背中には人間には生えていない真っ白な羽に頭には光る輪っかが付いている。

どうやら私は夢を見ているらしい。


「さぁ、言っちゃって!君の願い」

「どうせ起きたらまた朝なんでしょ、アホらしい」


私は横になる、どうせこれは夢だ。

天使なんているわけが無いし私はまたどうせ朝を迎えるんだ。

天使と言っていた変人が慌てて寄ってきて揺すってきたり軽く叩いたりする。

それがどうも夢とは思えない感覚で私は違和感を覚える。

体制を変えずに私は目を開けた。


「夢じゃないの?」

「夢じゃないよ!こうして僕と君は繋がれたんだよ?君の強い強い願いが僕を呼んだんだよ」


本当の本当なのだろうか?嘘ではないのだろうか?そんな都合のいいこと存在するはずない。と理解していても私はそれに縋らずにはいられなかった。


「じゃあ私のお願い聞いてくれるの?」

「もちろん!僕はそのために産まれたんだから!」


私は呼吸を忘れてしまったかのように息ができなくなった。

本当に叶えてくれる?私の願いを心の底から欲しているものを?


「…私の明日を奪って」


その言葉に目の前の彼は目を見開いて少しだけ固まった。


「本当にそれでいいの?君から明日を奪ったらいつもの朝を迎えることも当たり前のこともできないよ…?」


私はその問に対して微笑んだ。

だって未来の想像なんてできない、できたとしても暗いことしか考えられない。

生きることに希望なんて微塵もない。


「いいよ奪って私から後悔なんてないし…もう疲れちゃった」

「…そっか、よく頑張ったね」


彼はそう言って私のことを抱きしめてくれた。

頭を撫でてくれた。

私よりも暖かい体温に安心して目から大粒の涙が溢れてくる。

息をするのも苦しくて咳き込んでしまう。


「けほっ、ごほっ…は」

「深呼吸しようねほら僕の真似して」


背中をさすりながら、息を吸ったり吐いたりしている彼の真似をしながら私は呼吸をする。
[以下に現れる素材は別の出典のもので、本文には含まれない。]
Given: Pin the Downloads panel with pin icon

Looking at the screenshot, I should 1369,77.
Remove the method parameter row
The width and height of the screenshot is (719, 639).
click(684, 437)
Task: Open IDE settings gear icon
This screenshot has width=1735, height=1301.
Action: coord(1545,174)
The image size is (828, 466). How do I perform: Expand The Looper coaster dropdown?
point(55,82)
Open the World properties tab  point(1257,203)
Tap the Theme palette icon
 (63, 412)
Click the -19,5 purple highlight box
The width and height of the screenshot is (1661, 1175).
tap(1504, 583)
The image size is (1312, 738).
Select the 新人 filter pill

「僕と一緒に行こうか、大丈夫君を一人になんてしないから安心するまで一緒にいるから」

「…ありがとう」


朝少女の家には悲鳴が響いた。

そこにはベッドで優しく笑って眠っている冷たい少女の遺体があっただけだった。

その手には真っ白の羽が握られている。

彼女の葬儀の後に出てきた彼女の日記には怨嗟と悲しみが綴られていた。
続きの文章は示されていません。